The law firm representing the 22-year-old AfD lawmaker, who is set to become the youngest politician in the Bavarian chamber when it sits for its first session next week, said the investigation was being carried out for “politically motivated reasons during election campaigns on suspicion of incitement to hatred for the use of symbols of unconstitutional organization,” Berlin-based daily Junge Freiheit reports.
The court proceedings allegedly stem from a photograph that was taken of a wine bottle upon which a symbol prohibited by Section 130 of the Criminal Code, pertaining to incitement to hatred, was shown. According to authorities, the photo was taken at the residence of the Teutonia Prague fraternity, where Halemba was living, in Würzburg.
Police, however, during a raid of the residence last month, failed to locate the alleged wine bottle adorned with the illegal image. Apparently, and rather conveniently, other material authorities called “suspicious” was found while the search was being conducted, Lubravko Mandić, Halemba’s lawyer said.
Additionally, Mandić said that following a “preliminary assessment, there is no truth to all the allegations of the members of the Prague Teutonia,” and added that there is “no urgent suspicion whatsoever.” He also alleges that police exerted undue pressure on individuals facing charges to compel them to make an incriminating statement that would implicate others. When both coercion and the proposal of a ‘deal’ proved ineffective, an arrest warrant was issued for Halemba.
Halemba, for his part, commented on the matter in a video message posted to social media networks, saying that the state was using its might to suppress the AfD. He argued that the state sought to imprison him three days before the beginning of the new parliamentary session with a “completely arbitrary arrest warrant” and accused the CSU of “hunting” the democratic opposition.
“This is yet another case of abuse by the police apparatus, which seeks to intimidate and defame its enemies, against the democratic opposition,” AfD MP Petr Bystron, who serves as the party’s federal foreign policy spokesman, told The European Conservative:
The AfD is the opposition leader in Bavaria. In the state parliament. Halemba would have been the youngest member of parliament to lead the opening session. Now, this news has been replaced by headlines about this political arrest warrant. While one might expect to see the weaponization of the states against the opposition in states like Turkey, it’s shocking to see it happening in Germany.

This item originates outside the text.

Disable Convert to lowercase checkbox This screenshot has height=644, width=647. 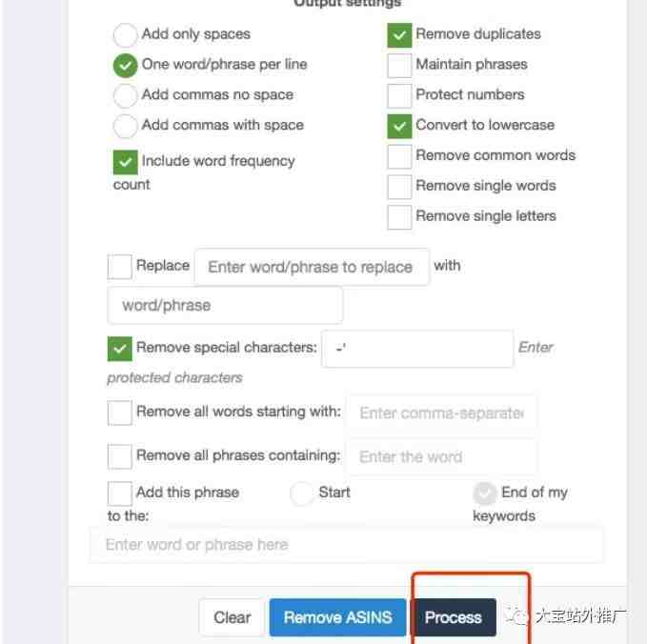coord(399,126)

Bavarian AfD parliamentary group leader Katrin Ebner-Steiner called the proceedings against her colleague an “indictment of our democracy.”

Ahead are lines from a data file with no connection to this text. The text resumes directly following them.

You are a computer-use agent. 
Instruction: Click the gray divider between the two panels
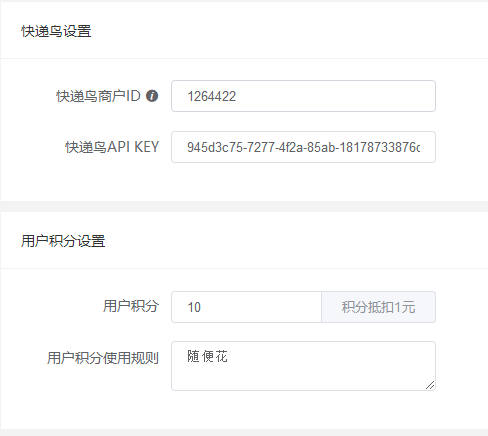(x=244, y=206)
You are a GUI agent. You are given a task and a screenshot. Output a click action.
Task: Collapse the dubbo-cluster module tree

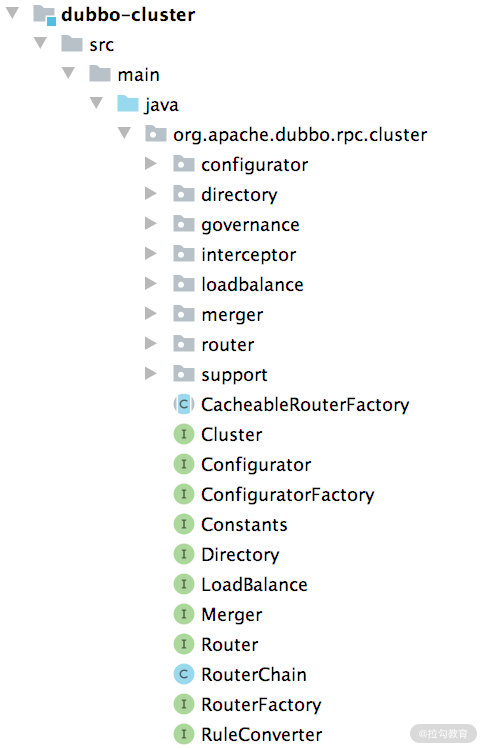tap(12, 13)
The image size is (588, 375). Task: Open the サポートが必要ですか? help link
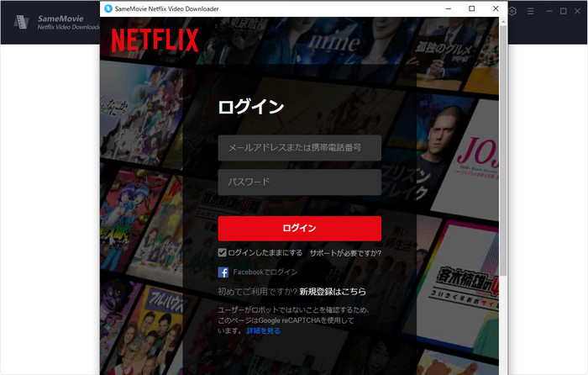pyautogui.click(x=344, y=252)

Sven W. Titschler, the deputy chairman of the AfD’s parliamentary group in North Rhine Westphalia compared the Bavarian state’s actions, correctly or incorrectly, to Nazi Germany, writing on Twitter: “Fun fact: The last time German MPs were locked up shortly before the constitution of their parliament was in 1933.”
Halemba, after having turned himself in on Monday, October 30th, is expected to be brought before a judge the same day.